* Exercise instructions
Pick out each line in the listing below that contains the word "close" and copy those lines in full.

##### Data for this task

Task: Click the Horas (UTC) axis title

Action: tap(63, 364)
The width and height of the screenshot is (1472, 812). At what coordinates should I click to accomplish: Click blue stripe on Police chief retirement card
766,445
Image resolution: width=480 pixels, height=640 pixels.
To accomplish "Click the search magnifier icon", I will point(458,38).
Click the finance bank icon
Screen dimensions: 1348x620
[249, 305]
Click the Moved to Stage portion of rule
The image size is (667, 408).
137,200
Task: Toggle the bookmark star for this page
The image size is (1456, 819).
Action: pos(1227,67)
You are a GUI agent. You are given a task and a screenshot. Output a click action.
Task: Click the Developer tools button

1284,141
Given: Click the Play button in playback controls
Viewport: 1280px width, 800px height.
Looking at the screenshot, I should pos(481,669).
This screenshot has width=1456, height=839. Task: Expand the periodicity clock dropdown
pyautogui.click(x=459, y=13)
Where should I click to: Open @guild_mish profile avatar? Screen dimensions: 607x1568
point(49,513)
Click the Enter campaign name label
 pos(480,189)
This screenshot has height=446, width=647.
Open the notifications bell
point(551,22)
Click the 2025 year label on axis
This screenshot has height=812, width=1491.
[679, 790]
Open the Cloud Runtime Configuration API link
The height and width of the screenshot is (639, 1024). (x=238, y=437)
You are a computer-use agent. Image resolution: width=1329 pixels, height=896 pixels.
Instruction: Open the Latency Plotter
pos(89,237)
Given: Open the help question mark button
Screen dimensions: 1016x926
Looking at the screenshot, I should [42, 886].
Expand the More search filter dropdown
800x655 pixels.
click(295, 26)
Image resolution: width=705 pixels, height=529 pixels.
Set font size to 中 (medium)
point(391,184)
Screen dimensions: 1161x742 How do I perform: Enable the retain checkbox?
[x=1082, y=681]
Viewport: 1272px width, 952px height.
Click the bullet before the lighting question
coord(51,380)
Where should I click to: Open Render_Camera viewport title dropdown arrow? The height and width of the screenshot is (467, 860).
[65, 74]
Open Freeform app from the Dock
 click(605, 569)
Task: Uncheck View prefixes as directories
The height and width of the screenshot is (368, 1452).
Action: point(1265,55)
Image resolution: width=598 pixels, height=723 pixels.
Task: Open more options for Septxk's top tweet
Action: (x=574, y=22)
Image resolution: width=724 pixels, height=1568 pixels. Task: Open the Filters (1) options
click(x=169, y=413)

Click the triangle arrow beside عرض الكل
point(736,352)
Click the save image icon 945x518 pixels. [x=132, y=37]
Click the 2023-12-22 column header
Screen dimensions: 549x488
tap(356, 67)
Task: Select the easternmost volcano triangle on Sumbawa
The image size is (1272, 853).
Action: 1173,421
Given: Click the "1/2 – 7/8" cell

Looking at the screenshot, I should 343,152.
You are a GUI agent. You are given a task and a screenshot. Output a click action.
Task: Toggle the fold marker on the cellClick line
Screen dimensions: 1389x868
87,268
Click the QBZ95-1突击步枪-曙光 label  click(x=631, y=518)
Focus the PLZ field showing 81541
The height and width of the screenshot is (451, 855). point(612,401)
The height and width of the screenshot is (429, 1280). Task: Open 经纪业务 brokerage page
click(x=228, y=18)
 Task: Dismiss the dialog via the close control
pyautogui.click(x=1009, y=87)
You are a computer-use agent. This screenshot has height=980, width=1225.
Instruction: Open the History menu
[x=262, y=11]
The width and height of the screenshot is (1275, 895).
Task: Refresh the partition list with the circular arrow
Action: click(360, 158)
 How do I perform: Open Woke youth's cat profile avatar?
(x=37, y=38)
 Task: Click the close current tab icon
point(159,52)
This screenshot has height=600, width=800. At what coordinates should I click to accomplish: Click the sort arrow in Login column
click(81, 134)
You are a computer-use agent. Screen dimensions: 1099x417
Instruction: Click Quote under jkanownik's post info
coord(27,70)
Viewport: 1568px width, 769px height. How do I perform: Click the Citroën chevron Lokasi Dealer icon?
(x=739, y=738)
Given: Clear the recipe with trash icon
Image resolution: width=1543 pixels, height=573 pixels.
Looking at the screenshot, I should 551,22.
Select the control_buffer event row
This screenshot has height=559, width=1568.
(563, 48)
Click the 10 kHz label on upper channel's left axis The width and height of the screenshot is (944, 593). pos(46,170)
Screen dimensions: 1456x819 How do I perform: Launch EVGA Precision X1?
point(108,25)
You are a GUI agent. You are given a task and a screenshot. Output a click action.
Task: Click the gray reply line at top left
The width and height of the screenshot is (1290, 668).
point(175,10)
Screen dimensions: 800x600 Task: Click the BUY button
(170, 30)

##########

* Answer to the problem
 Task: Dismiss the dialog via the close control
 Task: Click the close current tab icon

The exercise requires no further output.